_WHAT THE TASK REQUIRES_
Print the records below exactly, and do not carry over any picture.

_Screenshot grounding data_
----
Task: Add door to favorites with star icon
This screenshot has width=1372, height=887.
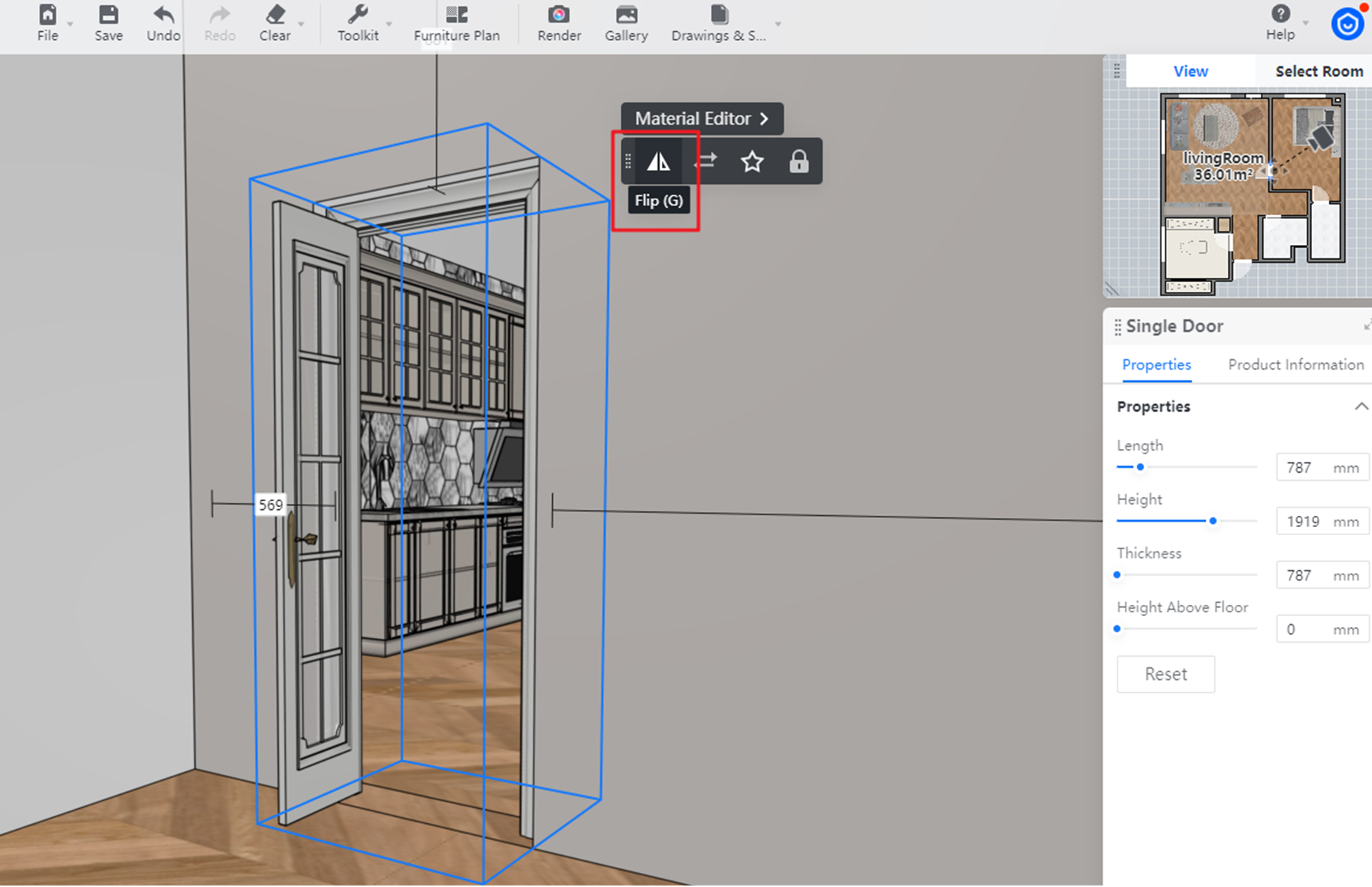Action: (x=752, y=161)
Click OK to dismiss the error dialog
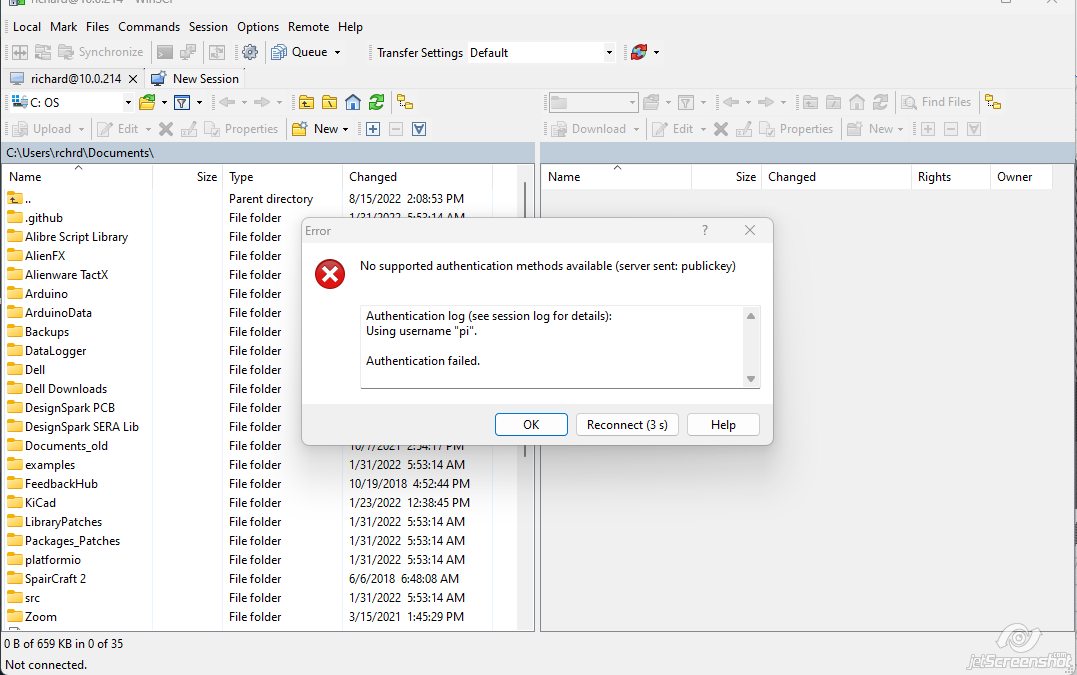The image size is (1077, 675). (x=530, y=424)
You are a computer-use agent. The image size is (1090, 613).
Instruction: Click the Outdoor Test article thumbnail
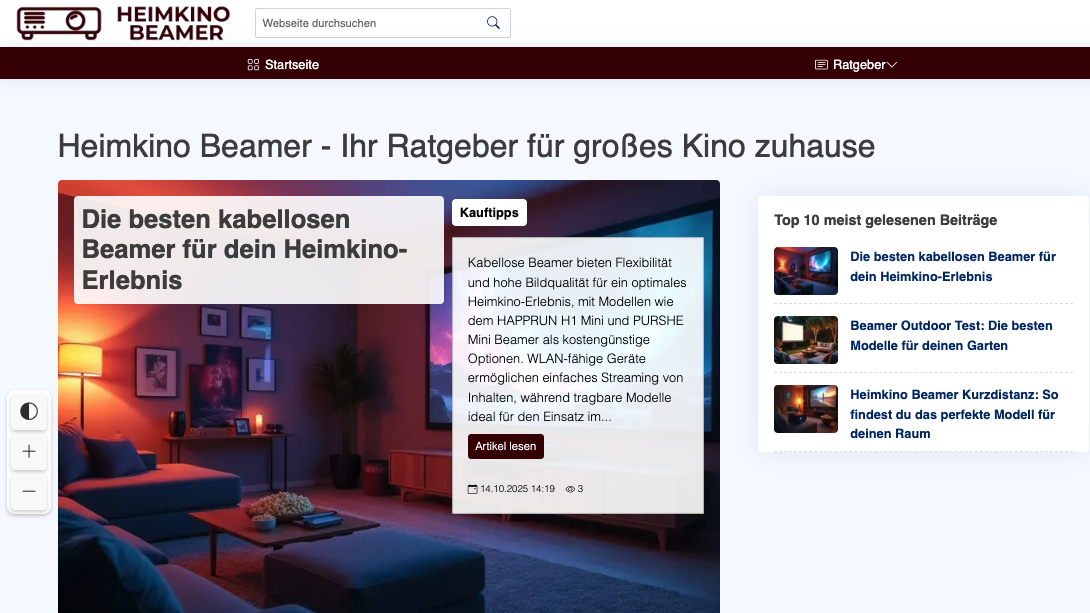click(805, 340)
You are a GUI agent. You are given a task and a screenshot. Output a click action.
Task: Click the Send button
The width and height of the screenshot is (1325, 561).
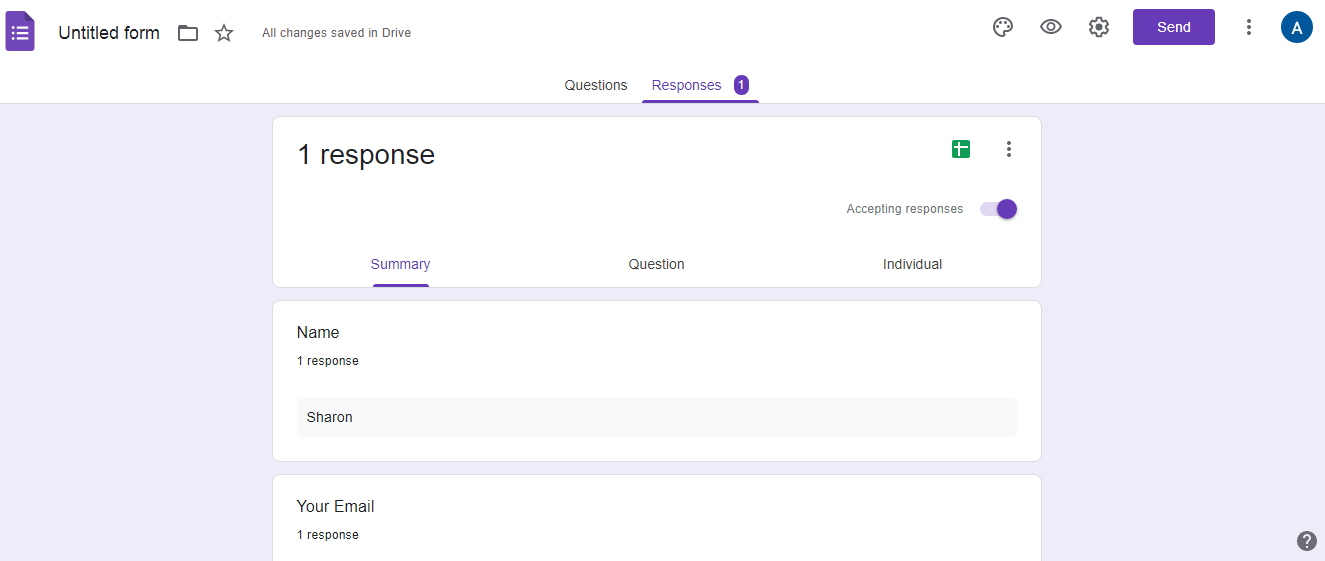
----
_OUTPUT BELOW_
Task: Add door to favorites with star icon
This screenshot has width=1372, height=887.
Action: (x=752, y=161)
Click OK to dismiss the error dialog
The image size is (1077, 675). (x=530, y=424)
You are a computer-use agent. The image size is (1090, 613).
Instruction: Click the Outdoor Test article thumbnail
click(805, 340)
You are a GUI agent. You are given a task and a screenshot. Output a click action.
Task: Click the Send button
The width and height of the screenshot is (1325, 561).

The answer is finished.